Washington State University chemistry professor Aurora Clark claims to have adapted Google’s PageRank algorithm for use in moleculaRnetworks, which is designed to enable scientists to determine molecular shapes and chemical reactions “without the expense, logistics and occasional danger of lab experiments.”
“What’s most cool about this work is we can take technology from a totally separate realm of science, computer science, and apply it to understanding our natural world,” says Clark.
The software focuses on hydrogen bonds in water. “From a biological or chemical standpoint, water is where it’s at,” says Clark.
An interesting passage from the announcement about the project:
In living things, water can perform key functions like helping proteins fold or organizing itself around the things it dissolves so molecules stay apart in a fluid state. But the processes are dazzlingly complex, changing in fractions of a second and in myriad possible forms.

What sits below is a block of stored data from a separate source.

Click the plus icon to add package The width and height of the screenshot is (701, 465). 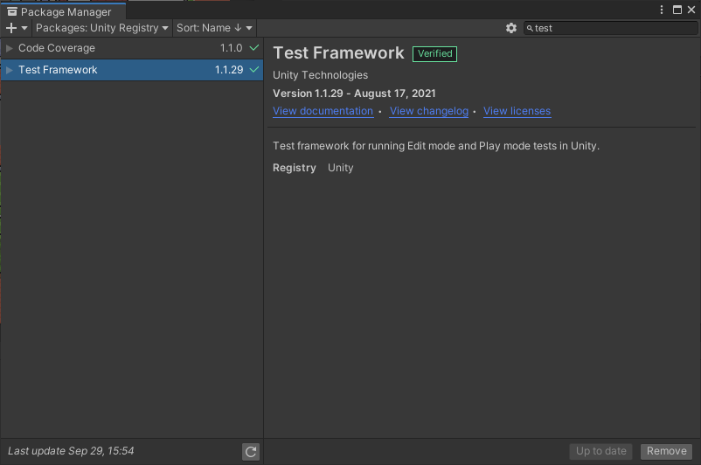tap(11, 28)

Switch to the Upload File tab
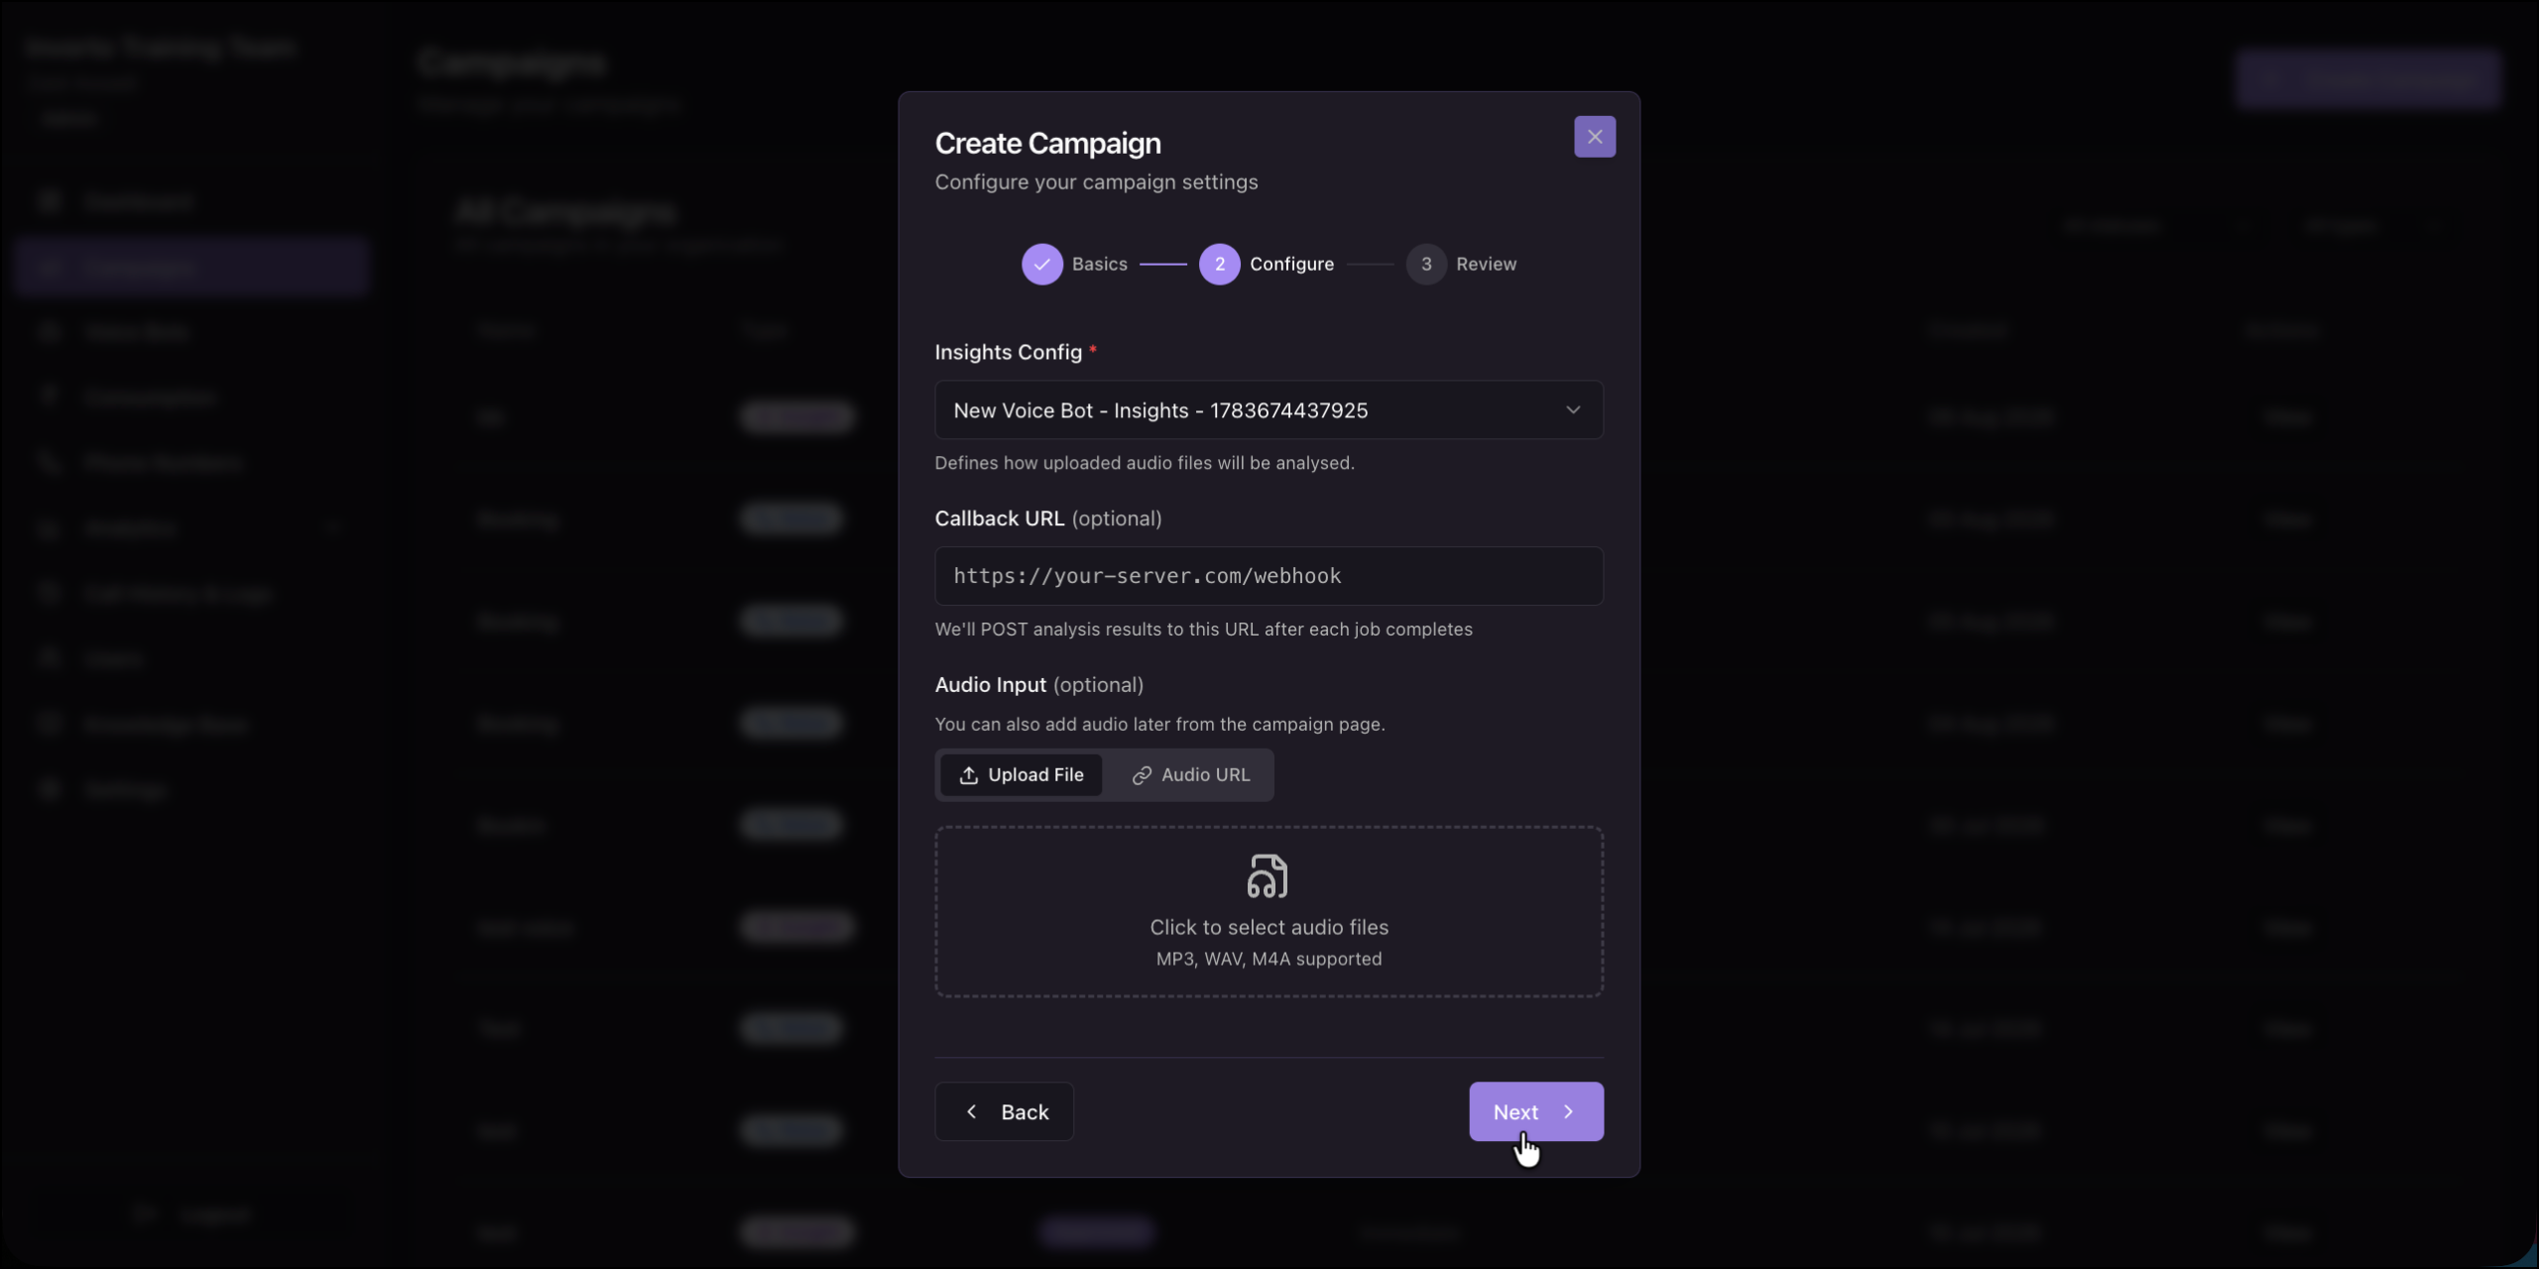(1021, 775)
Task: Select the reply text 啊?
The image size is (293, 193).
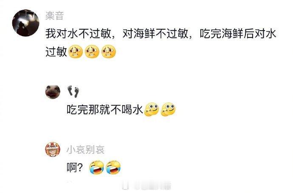Action: pyautogui.click(x=75, y=167)
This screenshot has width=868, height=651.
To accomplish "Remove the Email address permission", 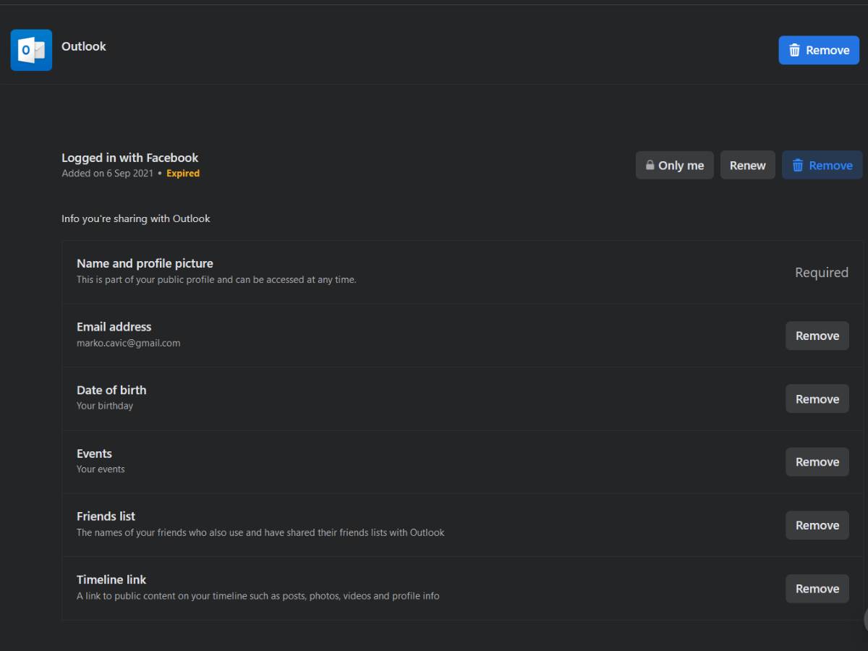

Much like the trillion-plus Web domains on the Internet.
Google’s PageRank software, developed by its founders at Stanford University, uses an algorithm—a set of mathematical formulas—to measure and prioritize the relevance of various Web pages to a user’s search. Clark and her colleagues realized that the interactions between molecules are a lot like links between Web pages. Some links between some molecules will be stronger and more likely than others.
“So the same algorithm that is used to understand how Web pages are connected can be used to understand how molecules interact,” says Clark.
The work is being funded by the U.S. Department of Energy’s Basic Energy Sciences program.